The Fens and the wetlands of eastern England from Spurn Head to Sheerness have some of the most beautiful landscapes and evocative places in Britain. It is sad that so few people have ever heard the booming call of a bittern.

Sharron

Sharron Report 27 Sep 2014 23:50

I am usually in here.

maggiewinchester

maggiewinchester Report 27 Sep 2014 23:18

One day Sharron :-D

But in the meantime, you can peruse boot scrapers, post boxes, downpipe tops oh - and coal holes wherever you are :-D

Kim Annette

Kim Annette Report 27 Sep 2014 21:19

sharron... that cracks me up about the diesel....

but u go for it girl..

Sharron

Sharron Report 27 Sep 2014 21:16

If I put petrol in the car it will cost me ever so much, it's diesel.

I wouldn't get far either, no passport.

Have only just been paid something after five weeks.
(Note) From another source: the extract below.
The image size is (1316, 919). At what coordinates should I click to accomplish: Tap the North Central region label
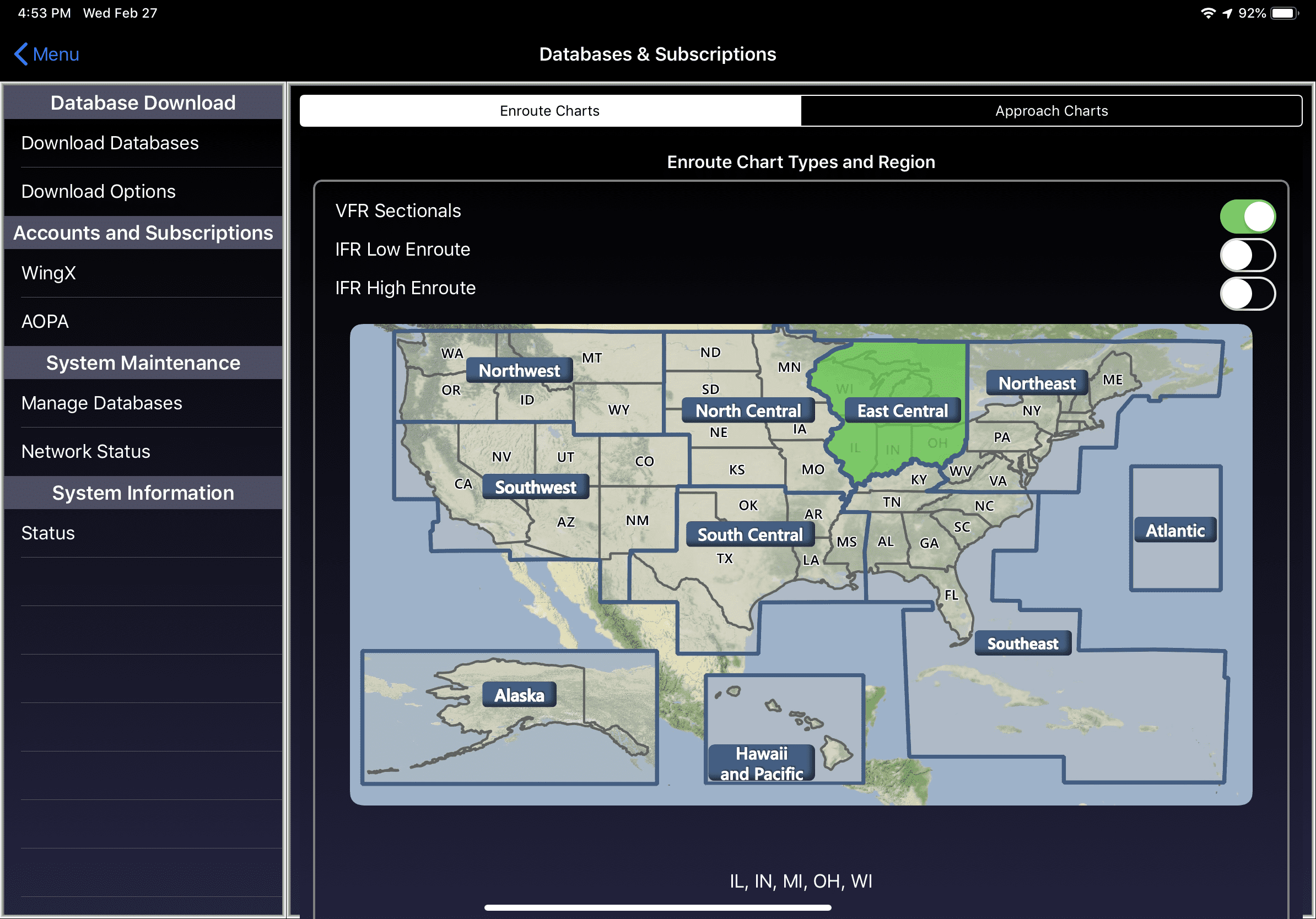[x=747, y=411]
Wouldn't be able to spend much.

When the time is right I will do it.

Kim Annette

Kim Annette Report 27 Sep 2014 20:56

Sharron... put petrol In the car.. pack a case and book a hotel and go.... you never know what tomorrow may or may not bring.....

Sharron

Sharron Report 27 Sep 2014 13:56

No, it's just one of those that is strapped to a telegraph pole.

Another totally useless fact for you. There is a point, or there was, on the Pagham Banks around the harbour where you can see seven churches within about ten yards.

Church Norton,Sidlesham, Donnington, Hunston, North Mundham, Pagham and Chichester Cathedral (the only cathedral visible from the sea).

Now you are wondering how you ever managed without that knowledge aren't you?

Gwyn in Kent

Gwyn in Kent Report 27 Sep 2014 13:37

Is the post box a hexagonal shape?
There is one in Folkestone like that.

A small postbox on a pillar in the country a few miles from here featured on the Post Office issue stamps in recent years.

It's good to notice these things............................

Gwyn

Sharron

Sharron Report 26 Sep 2014 11:48

Strangely enough there is very little written about animal pounds.

I know this because we have what is supposed to be a preserved pound in the village but I think it is something I think more exciting so I tried to get some information about them.

There is also a Victorian post box in our village. They are still about.

Gwyn in Kent

Gwyn in Kent Report 26 Sep 2014 10:37

Maggie
I will now have to check drainpipes when I'm out and about.!
What a pity I haven't looked in on this site for a few days, I could have had a fine old time yesterday investigating the back streets of Canterbury.

After grandson had an I-Spy book years ago, I always notice foot-scrapers outside old houses.

Gwyn

maggiewinchester

maggiewinchester Report 23 Sep 2014 23:15

Sharron - get a life :-D Go and see what YOU want to see - that's a life :-D :-D :-D


Personally, I like the tops of downpipes, you know, where the drainpipe meets the gutter. The interesting ones are usually quite old, created by plumbers in the original sense of the word, but for some strange reason, very little information about them. Nowhere can I find information on a town/village with a plethora of interesting downpipe tops.

There's a particularly lovely one in Salisbury, decorated with ducks.